We are nearing the end of August and the end of summer here in
New York. Even though I love the fall season, I’m not ready for summer to end just
yet and wish to prolong it for as long as I can. What better way to stay in summer
than a quick post about tomatoes?
What is the definition of summer to you? The beach? The
pool? To me, nothing says summer more than a delicious, ripe tomato salad
straight from the garden (yours or someone else’s). I will eat store-bought
tomatoes during the year, but don’t enjoy them as much because they taste bland
in comparison. A tomato salad made from tomatoes you (or a friend or local
farmer) grew, is a summer treat. Keep them out at room temperature and mix
different types of tomatoes together.
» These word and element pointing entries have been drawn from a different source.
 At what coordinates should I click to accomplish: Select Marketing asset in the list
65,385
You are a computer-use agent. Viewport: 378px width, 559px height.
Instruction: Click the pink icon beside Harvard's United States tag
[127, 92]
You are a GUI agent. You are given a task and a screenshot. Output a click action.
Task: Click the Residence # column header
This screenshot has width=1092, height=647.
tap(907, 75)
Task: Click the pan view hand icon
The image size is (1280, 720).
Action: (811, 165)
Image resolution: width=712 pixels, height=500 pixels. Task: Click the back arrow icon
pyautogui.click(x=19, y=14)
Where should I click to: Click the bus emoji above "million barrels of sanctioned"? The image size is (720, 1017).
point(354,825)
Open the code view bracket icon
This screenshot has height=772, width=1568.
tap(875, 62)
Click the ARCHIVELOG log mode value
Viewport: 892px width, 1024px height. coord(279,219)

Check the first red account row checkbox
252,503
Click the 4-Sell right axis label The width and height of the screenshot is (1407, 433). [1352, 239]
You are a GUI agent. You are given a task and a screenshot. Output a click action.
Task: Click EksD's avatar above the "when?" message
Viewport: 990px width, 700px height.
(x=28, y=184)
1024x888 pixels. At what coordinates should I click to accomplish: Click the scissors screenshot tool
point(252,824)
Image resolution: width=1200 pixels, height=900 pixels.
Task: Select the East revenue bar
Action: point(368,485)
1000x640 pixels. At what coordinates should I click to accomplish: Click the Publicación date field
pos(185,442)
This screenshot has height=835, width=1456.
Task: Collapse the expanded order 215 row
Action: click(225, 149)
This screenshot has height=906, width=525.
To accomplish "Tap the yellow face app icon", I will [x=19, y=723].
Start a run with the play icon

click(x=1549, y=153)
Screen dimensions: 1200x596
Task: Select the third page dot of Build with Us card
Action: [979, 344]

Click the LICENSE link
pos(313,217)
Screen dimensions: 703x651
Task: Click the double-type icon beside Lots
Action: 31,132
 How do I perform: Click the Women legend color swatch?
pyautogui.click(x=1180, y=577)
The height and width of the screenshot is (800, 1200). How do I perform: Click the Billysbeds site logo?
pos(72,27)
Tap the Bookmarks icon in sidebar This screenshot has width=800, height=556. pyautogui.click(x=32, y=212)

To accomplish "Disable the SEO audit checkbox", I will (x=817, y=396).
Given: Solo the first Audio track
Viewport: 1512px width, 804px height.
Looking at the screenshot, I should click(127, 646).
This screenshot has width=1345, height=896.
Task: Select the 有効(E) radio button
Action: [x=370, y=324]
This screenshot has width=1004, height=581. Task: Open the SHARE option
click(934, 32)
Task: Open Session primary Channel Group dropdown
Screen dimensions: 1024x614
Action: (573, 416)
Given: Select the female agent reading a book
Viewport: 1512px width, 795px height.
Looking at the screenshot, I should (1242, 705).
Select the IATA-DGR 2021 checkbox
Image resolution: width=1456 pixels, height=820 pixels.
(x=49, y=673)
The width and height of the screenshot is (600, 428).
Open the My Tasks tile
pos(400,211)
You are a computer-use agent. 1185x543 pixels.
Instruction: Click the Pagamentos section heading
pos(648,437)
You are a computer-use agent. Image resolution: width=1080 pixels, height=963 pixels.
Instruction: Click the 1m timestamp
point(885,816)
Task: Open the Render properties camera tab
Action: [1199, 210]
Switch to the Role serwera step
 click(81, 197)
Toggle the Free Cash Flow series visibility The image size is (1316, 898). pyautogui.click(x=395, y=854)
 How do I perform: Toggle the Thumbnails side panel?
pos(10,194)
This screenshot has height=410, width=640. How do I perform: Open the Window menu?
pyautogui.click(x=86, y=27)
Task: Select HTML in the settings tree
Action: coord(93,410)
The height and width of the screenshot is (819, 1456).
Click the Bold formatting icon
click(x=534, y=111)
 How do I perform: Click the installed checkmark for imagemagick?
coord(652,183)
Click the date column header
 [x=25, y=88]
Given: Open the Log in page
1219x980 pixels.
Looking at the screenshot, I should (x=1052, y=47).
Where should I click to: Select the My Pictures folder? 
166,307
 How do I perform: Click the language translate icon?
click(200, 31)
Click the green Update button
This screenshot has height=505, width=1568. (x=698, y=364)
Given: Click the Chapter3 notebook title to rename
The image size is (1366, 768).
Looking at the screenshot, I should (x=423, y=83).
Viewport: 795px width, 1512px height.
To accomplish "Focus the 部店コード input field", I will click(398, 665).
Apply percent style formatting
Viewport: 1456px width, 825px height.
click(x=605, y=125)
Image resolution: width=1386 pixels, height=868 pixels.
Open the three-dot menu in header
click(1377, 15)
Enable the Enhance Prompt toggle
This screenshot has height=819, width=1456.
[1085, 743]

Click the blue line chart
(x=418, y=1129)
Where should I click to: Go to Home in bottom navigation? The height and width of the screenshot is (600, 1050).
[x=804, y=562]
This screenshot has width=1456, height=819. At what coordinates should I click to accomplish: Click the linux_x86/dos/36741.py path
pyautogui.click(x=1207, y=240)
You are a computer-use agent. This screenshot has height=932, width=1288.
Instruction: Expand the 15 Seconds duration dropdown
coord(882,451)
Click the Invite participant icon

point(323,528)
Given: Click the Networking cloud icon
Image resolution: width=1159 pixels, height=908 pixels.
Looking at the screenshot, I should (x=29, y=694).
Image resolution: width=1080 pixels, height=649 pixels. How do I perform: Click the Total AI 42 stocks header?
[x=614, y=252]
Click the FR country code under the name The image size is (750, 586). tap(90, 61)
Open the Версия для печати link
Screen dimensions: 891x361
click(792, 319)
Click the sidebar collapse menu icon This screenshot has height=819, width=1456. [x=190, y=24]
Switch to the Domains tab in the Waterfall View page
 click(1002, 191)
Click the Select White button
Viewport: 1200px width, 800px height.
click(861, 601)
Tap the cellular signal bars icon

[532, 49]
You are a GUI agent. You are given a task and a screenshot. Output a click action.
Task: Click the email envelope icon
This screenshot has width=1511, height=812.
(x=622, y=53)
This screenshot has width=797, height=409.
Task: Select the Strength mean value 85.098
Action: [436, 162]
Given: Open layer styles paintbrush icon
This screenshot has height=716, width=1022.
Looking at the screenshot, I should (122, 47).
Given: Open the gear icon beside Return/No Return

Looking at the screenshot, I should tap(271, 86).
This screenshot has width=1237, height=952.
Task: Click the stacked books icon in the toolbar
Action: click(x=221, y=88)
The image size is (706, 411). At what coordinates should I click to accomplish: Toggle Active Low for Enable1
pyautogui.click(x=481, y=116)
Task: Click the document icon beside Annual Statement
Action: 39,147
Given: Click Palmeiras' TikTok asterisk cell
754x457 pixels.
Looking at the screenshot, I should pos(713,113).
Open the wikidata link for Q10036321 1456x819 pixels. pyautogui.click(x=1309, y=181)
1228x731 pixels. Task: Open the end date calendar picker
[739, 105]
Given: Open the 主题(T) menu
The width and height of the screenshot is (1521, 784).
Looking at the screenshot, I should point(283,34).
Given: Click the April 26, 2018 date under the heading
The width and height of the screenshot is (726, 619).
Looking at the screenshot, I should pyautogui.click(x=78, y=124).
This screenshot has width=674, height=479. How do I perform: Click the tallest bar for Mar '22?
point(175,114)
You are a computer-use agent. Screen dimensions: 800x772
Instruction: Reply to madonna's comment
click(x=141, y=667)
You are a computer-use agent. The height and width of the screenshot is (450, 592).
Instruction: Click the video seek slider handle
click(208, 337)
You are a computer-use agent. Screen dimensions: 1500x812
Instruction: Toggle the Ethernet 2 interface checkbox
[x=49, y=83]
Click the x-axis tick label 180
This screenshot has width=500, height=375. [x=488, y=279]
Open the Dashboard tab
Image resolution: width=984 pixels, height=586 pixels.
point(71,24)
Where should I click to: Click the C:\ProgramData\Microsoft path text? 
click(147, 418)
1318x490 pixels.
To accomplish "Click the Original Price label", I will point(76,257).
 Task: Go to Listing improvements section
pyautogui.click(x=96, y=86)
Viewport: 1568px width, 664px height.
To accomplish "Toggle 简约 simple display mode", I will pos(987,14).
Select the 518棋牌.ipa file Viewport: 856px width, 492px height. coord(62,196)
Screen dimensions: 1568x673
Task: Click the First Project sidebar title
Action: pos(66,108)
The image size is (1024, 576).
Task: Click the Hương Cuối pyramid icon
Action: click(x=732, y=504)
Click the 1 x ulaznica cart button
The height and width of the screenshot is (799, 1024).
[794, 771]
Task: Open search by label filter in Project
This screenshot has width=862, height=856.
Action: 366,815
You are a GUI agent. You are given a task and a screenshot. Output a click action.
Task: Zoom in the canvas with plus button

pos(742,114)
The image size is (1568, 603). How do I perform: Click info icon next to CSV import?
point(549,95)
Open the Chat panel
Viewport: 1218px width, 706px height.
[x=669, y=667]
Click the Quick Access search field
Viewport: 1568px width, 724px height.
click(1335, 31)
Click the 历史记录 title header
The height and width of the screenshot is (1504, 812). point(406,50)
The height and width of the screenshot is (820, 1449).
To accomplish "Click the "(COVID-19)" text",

Cut and sprinkle them with salt, pepper
and oregano; pour a little olive oil and balsamic vinegar on top for a
delicious combination of flavors.
We planted 4 or 5 different varieties of tomato seeds this
year, hoping to produce tomatoes at different times during the summer. We expected
to enjoy tomatoes throughout the whole summer, instead of dozens at one time.
The 4th of July variety should have been ready the first week of
July, while the majority of the others (Beefsteak, Thessaloniki, etc.) would be
ready later in July and August. Instead, everything took longer and we were
inundated with tomatoes in August...
We had so many tomatoes that I had to start incorporating
them into my dishes. I chopped some up and made an impromptu tomato sauce for
pasta (add a teaspoon of ketchup for sweetness). I have also sliced a few
and made pita-pizzas (shredded mozzarella cheese and tomato slices on a round pita bread
with some sliced, pitted Kalamata olives).
Let’s talk about
tomatoes! What are some ways you have used up your extra tomatoes this summer?